You learn something new every day.

Of a more serious nature, but still just as good.

Wednesday, August 29, 2007

Attraction

While having lunch with Brady today, I was telling him about a boy. This guy had really liked me, and although I loved spending time with him, I hadn't felt that I was attracted to him. I told the boy this, explaining that as much as I enjoyed our friendship I was afraid that taking things further might be a mistake because I lacked romantic feelings for him. Then Brady posed the question, "Is attraction really important?" He pointed out that that's a question most Moho's have to ask.

It got me thinking. In the context of a mixed-orientation relationship, I would have to argue that attraction is not the most important thing. Obviously, one of the partners will not be attracted to the other, and yet it's possible to have a lasting relationship under those conditions.

But what about in the context of a same-orientation relationship? I'm straight, and the guy who liked me was straight. So attraction is possible; does that make it a requirement for a romantic relationship? I've always thought so. But this situation makes me wonder. I really enjoyed spending time with this boy. We liked a lot of the same things, we never ran out of things to talk about, and I never got sick of having him around. Being in a relationship really would only have added physical elements to our friendship, which I didn't mind.

So why did I say no? Because I didn't want to hurt him. I knew it was possible that I could develop an attraction to him, but the opposite was also possible.

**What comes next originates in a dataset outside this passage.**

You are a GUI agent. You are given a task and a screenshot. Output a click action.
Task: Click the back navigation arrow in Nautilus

But why was it so important? If I enjoyed being with him, if we got along on a very deep level, why should physical attraction be such an important element? It just makes me wonder.

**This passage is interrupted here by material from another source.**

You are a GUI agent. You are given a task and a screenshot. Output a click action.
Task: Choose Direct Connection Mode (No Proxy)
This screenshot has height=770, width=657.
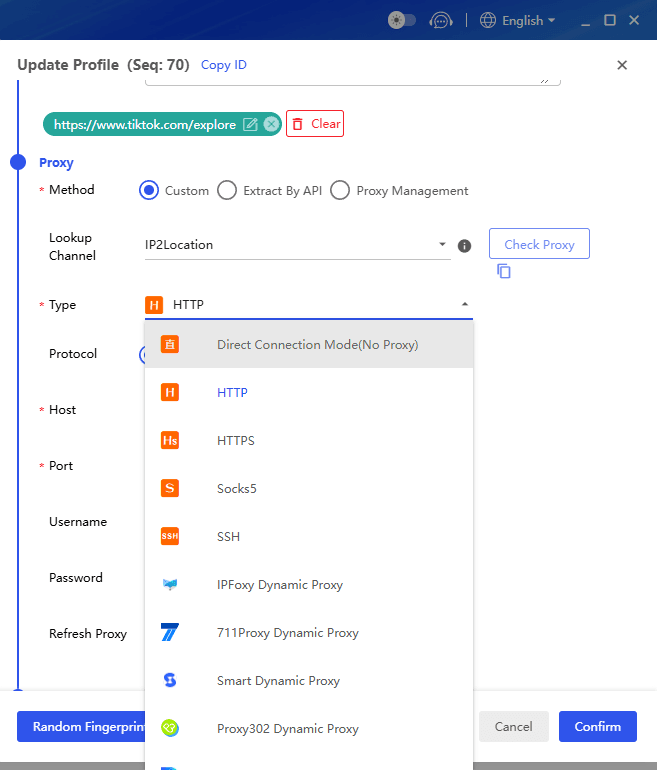317,345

In the end, I did become attracted to him, but it was sort of too late. I don't think I regret my decision to say no--I was trying to do what was best for our friendship--but I wonder what I will do should a similar situation arise.

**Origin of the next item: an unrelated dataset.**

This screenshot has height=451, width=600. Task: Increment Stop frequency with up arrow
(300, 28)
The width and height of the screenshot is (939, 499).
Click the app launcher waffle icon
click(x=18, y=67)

Just interesting to think about I suppose.

1 Comments:

Blogger Greg D said...

Now that we're friends, I'd like to comment.
I think attractions are important - else why do we have them? (Unless they're one of those things like wisdom teeth, the appendix, or Wyoming, where they're there but their purpose has long since become a mystery.)
God gave us attractions for a reason. In my opinion if they didn't matter, we wouldn't have them. (Now obviously this is slightly different for mohos. I think there's a reason we have our attractions, but it's a different reason from you hetero types.)
I'm not saying that you should only date people you're attracted to physically, but I think attractions can serve as a guide. An institute teacher of mine told us once (I realize this is unstable ground because the CES org isn't exactly a sterling example of correct doctrine, but bear with me) that people will be attracted to others with a similar spiritual level i.e. light is attracted to light, birds of a feather etc. etc. etc. So, use your attractions for, if nothing else, a way to decide who you really shouldn't date. I think that works even for those of us who aren't necessarily insatiably attracted to the opposite sex.